Text for the course
The core text for this course will be Colin Reynolds 2006. "Ecology of Phytoplankton"
Weekly assignments
Most weeks there will be a short assignment that entails creating an Excel model of the process, i.e. put the equations that we have been studing that week into Excel.
Presentation
Students will prepare a short presentation that highlights a specific physiological mechanism and elaborates on the complications of adding detail to the description and model. For example, photosynthesis as a funtion of chlorophyll vs. photosynthesis as a function of different pigments and light spectra. The focus will be on the environmental conditions that make this elaboration justified.
Competition model
Each student will create a simple iterative model in Excel that explores the competition between two physiological types in the context of a competitive exclusion model.
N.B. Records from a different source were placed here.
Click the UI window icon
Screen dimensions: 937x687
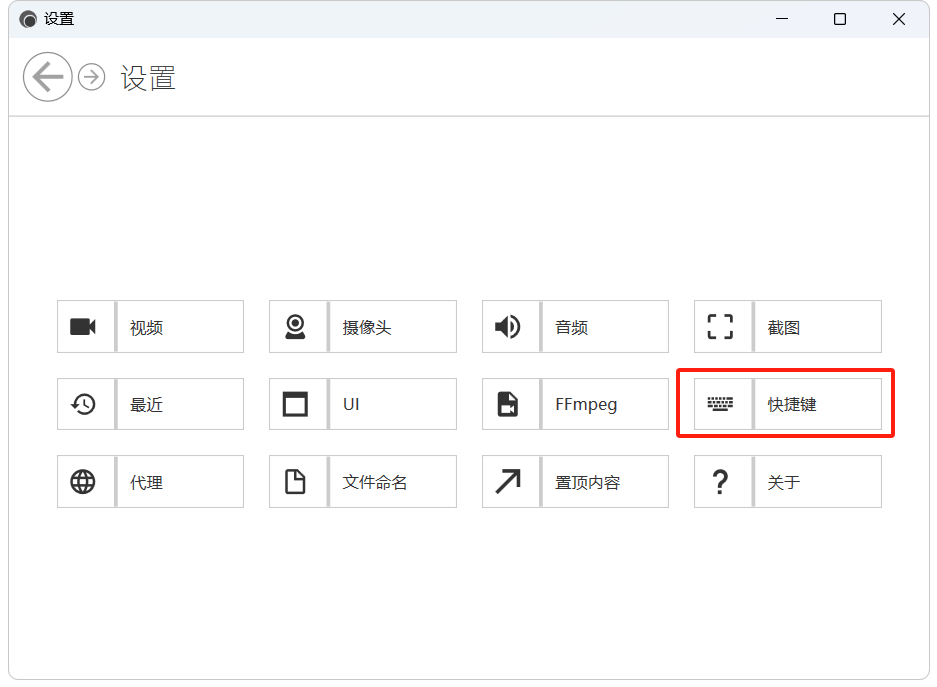(x=295, y=404)
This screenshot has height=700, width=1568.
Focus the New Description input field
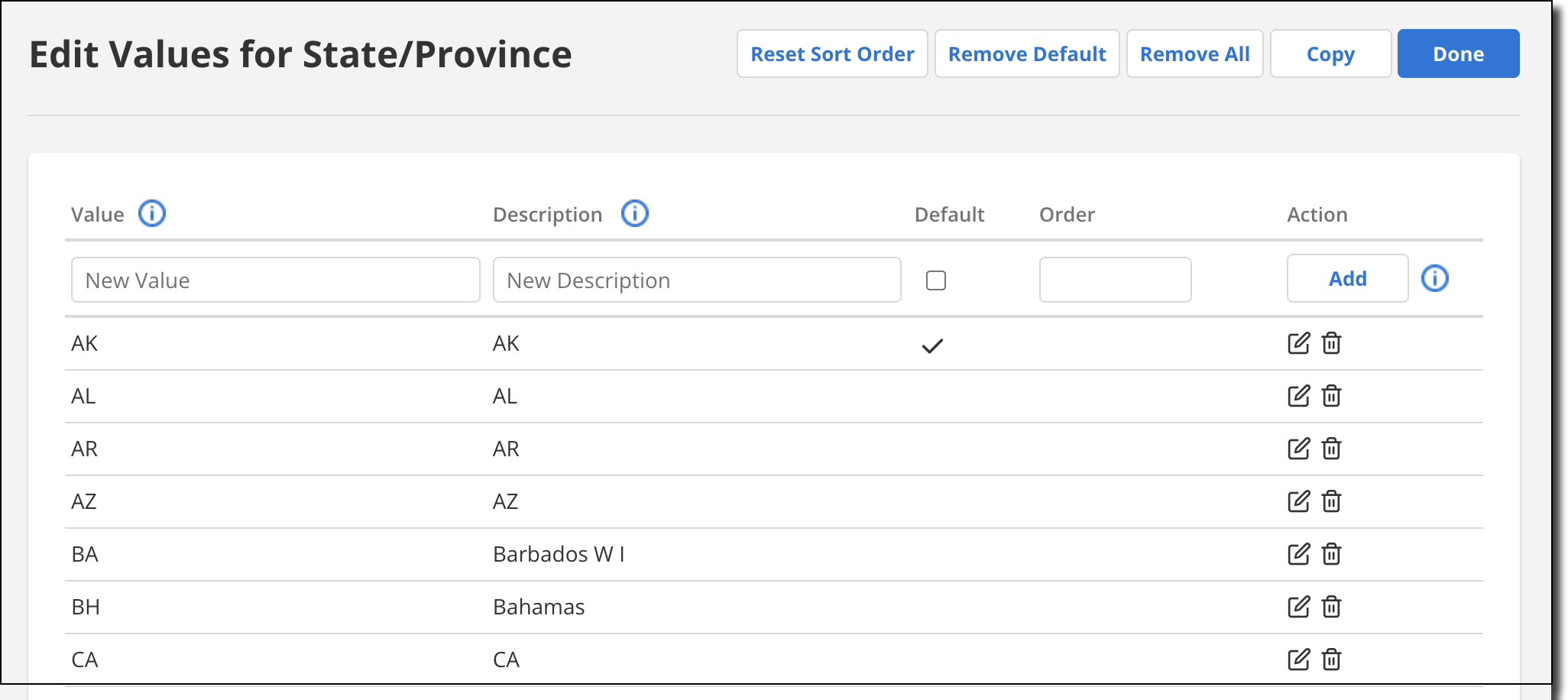[x=697, y=280]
The level of detail of these models will be tailored to each student's facility with Excel.
Evaluation of modeling alternatives
Each student will write a short review on the collection of environmental models that we critiqued in the course and evaluate their relative strengths and weaknesses in particular situations. These models include: UKL "Walker" model, SALMO, DYRESM, and CE-QUAL-W2.
Undergraduate vs. Graduate work expectations
The rubric for each assignment will clearly spell out the expectations. These will usually include that undergraduate students will provide a review of the core literature (course text and lecture references) whereas the graduate students will be expected to bring in current literature and potentially focus on their own research area.
The expected effort will be the same, just a shift in focus of that effort.
Grading
Assignment type |
points |
6 "weekly" assignments at 10 points each |
60 |
presentation during weeks 7 or 8 |
20 |
competition model and presentation |
20 |
evaluation of modeling alternatives |
10 |
TOTAL |
110 |
The grading will be centered on the A-/B+ threshold.